WHAT THE TASK REQUIRES: Each line of the data below should be repeated exactly.

EXTRACTED RECORDS:
*** Block opens ***

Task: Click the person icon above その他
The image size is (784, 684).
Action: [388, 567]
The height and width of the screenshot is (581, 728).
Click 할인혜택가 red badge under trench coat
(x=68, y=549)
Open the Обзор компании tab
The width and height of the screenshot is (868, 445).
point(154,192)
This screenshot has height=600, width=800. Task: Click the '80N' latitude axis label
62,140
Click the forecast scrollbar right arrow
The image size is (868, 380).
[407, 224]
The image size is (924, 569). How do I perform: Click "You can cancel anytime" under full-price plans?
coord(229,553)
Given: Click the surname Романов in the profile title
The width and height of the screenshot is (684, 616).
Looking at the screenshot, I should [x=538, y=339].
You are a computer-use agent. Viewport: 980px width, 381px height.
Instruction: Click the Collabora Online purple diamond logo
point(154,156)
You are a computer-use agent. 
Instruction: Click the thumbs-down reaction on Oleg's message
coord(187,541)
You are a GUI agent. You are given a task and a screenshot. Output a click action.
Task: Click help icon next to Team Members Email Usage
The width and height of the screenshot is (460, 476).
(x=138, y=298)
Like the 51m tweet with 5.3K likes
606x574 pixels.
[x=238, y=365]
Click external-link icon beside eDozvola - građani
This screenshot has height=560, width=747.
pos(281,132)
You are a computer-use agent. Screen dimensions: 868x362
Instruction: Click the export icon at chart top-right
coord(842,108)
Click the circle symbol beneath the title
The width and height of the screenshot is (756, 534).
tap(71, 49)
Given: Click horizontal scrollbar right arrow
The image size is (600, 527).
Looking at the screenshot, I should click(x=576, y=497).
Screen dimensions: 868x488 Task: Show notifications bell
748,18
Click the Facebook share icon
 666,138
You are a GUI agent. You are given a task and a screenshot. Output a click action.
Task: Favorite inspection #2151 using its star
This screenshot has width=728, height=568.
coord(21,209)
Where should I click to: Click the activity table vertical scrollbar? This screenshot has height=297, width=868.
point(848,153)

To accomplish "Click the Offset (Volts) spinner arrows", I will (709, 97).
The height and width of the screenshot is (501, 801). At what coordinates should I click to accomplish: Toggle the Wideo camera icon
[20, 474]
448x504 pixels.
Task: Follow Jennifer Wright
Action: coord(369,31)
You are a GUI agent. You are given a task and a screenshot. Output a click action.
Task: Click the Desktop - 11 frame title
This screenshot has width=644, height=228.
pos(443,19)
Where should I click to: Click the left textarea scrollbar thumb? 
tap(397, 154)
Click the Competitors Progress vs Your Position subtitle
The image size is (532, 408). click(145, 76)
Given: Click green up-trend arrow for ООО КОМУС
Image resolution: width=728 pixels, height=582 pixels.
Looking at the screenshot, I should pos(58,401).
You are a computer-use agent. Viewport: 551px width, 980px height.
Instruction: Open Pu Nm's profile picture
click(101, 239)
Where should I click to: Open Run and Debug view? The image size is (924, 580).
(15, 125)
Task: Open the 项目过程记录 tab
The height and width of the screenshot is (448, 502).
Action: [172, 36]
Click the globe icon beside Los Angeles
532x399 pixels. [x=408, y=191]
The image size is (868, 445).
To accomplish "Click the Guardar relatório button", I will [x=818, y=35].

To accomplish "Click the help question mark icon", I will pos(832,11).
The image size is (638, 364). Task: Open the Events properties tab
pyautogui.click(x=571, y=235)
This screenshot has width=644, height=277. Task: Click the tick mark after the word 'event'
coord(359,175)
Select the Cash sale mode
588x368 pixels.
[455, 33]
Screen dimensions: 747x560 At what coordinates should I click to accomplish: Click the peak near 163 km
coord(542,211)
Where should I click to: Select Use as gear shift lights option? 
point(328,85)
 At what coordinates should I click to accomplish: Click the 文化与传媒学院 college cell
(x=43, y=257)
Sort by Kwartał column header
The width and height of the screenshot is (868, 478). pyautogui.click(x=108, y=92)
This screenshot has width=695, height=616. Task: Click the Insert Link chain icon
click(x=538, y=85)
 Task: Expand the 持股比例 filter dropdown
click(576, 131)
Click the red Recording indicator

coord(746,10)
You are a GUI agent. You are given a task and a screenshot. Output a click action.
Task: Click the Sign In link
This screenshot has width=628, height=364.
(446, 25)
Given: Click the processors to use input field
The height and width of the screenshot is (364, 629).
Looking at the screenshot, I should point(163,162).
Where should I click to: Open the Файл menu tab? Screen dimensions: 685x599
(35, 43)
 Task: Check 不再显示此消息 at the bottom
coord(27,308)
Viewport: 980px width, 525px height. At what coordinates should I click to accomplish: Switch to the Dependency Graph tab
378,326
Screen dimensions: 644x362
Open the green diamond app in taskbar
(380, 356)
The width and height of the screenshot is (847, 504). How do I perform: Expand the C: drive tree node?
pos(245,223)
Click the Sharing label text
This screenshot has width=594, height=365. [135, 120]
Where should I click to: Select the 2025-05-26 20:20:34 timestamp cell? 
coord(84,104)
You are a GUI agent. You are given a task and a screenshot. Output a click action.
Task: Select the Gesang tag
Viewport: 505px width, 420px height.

*** Block closes ***

WORKED SOLUTION:
Task: Click the person icon above その他
The image size is (784, 684).
Action: [388, 567]
The height and width of the screenshot is (581, 728).
Click 할인혜택가 red badge under trench coat
(x=68, y=549)
Open the Обзор компании tab
The width and height of the screenshot is (868, 445).
point(154,192)
This screenshot has height=600, width=800. Task: Click the '80N' latitude axis label
62,140
Click the forecast scrollbar right arrow
The image size is (868, 380).
[407, 224]
The image size is (924, 569). How do I perform: Click "You can cancel anytime" under full-price plans?
coord(229,553)
Given: Click the surname Романов in the profile title
The width and height of the screenshot is (684, 616).
Looking at the screenshot, I should [x=538, y=339].
You are a computer-use agent. Viewport: 980px width, 381px height.
Instruction: Click the Collabora Online purple diamond logo
point(154,156)
You are a computer-use agent. 
Instruction: Click the thumbs-down reaction on Oleg's message
coord(187,541)
You are a GUI agent. You are given a task and a screenshot. Output a click action.
Task: Click help icon next to Team Members Email Usage
The width and height of the screenshot is (460, 476).
(x=138, y=298)
Like the 51m tweet with 5.3K likes
606x574 pixels.
[x=238, y=365]
Click external-link icon beside eDozvola - građani
This screenshot has height=560, width=747.
pos(281,132)
You are a computer-use agent. Screen dimensions: 868x362
Instruction: Click the export icon at chart top-right
coord(842,108)
Click the circle symbol beneath the title
The width and height of the screenshot is (756, 534).
tap(71, 49)
Given: Click horizontal scrollbar right arrow
The image size is (600, 527).
Looking at the screenshot, I should click(x=576, y=497).
Screen dimensions: 868x488 Task: Show notifications bell
748,18
Click the Facebook share icon
 666,138
You are a GUI agent. You are given a task and a screenshot. Output a click action.
Task: Favorite inspection #2151 using its star
This screenshot has width=728, height=568.
coord(21,209)
Where should I click to: Click the activity table vertical scrollbar? This screenshot has height=297, width=868.
point(848,153)

To accomplish "Click the Offset (Volts) spinner arrows", I will (709, 97).
The height and width of the screenshot is (501, 801). At what coordinates should I click to accomplish: Toggle the Wideo camera icon
[20, 474]
448x504 pixels.
Task: Follow Jennifer Wright
Action: coord(369,31)
You are a GUI agent. You are given a task and a screenshot. Output a click action.
Task: Click the Desktop - 11 frame title
This screenshot has width=644, height=228.
pos(443,19)
Where should I click to: Click the left textarea scrollbar thumb? 
tap(397, 154)
Click the Competitors Progress vs Your Position subtitle
The image size is (532, 408). click(145, 76)
Given: Click green up-trend arrow for ООО КОМУС
Image resolution: width=728 pixels, height=582 pixels.
Looking at the screenshot, I should pos(58,401).
You are a computer-use agent. Viewport: 551px width, 980px height.
Instruction: Open Pu Nm's profile picture
click(101, 239)
Where should I click to: Open Run and Debug view? The image size is (924, 580).
(15, 125)
Task: Open the 项目过程记录 tab
The height and width of the screenshot is (448, 502).
Action: [172, 36]
Click the globe icon beside Los Angeles
532x399 pixels. [x=408, y=191]
The image size is (868, 445).
To accomplish "Click the Guardar relatório button", I will [x=818, y=35].

To accomplish "Click the help question mark icon", I will pos(832,11).
The image size is (638, 364). Task: Open the Events properties tab
pyautogui.click(x=571, y=235)
This screenshot has width=644, height=277. Task: Click the tick mark after the word 'event'
coord(359,175)
Select the Cash sale mode
588x368 pixels.
[455, 33]
Screen dimensions: 747x560 At what coordinates should I click to accomplish: Click the peak near 163 km
coord(542,211)
Where should I click to: Select Use as gear shift lights option? 
point(328,85)
 At what coordinates should I click to accomplish: Click the 文化与传媒学院 college cell
(x=43, y=257)
Sort by Kwartał column header
The width and height of the screenshot is (868, 478). pyautogui.click(x=108, y=92)
This screenshot has width=695, height=616. Task: Click the Insert Link chain icon
click(x=538, y=85)
 Task: Expand the 持股比例 filter dropdown
click(576, 131)
Click the red Recording indicator

coord(746,10)
You are a GUI agent. You are given a task and a screenshot. Output a click action.
Task: Click the Sign In link
This screenshot has width=628, height=364.
(446, 25)
Given: Click the processors to use input field
The height and width of the screenshot is (364, 629).
Looking at the screenshot, I should point(163,162).
Where should I click to: Open the Файл menu tab? Screen dimensions: 685x599
(35, 43)
 Task: Check 不再显示此消息 at the bottom
coord(27,308)
Viewport: 980px width, 525px height. At what coordinates should I click to accomplish: Switch to the Dependency Graph tab
378,326
Screen dimensions: 644x362
Open the green diamond app in taskbar
(380, 356)
The width and height of the screenshot is (847, 504). How do I perform: Expand the C: drive tree node?
pos(245,223)
Click the Sharing label text
This screenshot has width=594, height=365. [135, 120]
Where should I click to: Select the 2025-05-26 20:20:34 timestamp cell? 
coord(84,104)
You are a GUI agent. You are given a task and a screenshot. Output a click action.
Task: Select the Gesang tag
Viewport: 505px width, 420px height.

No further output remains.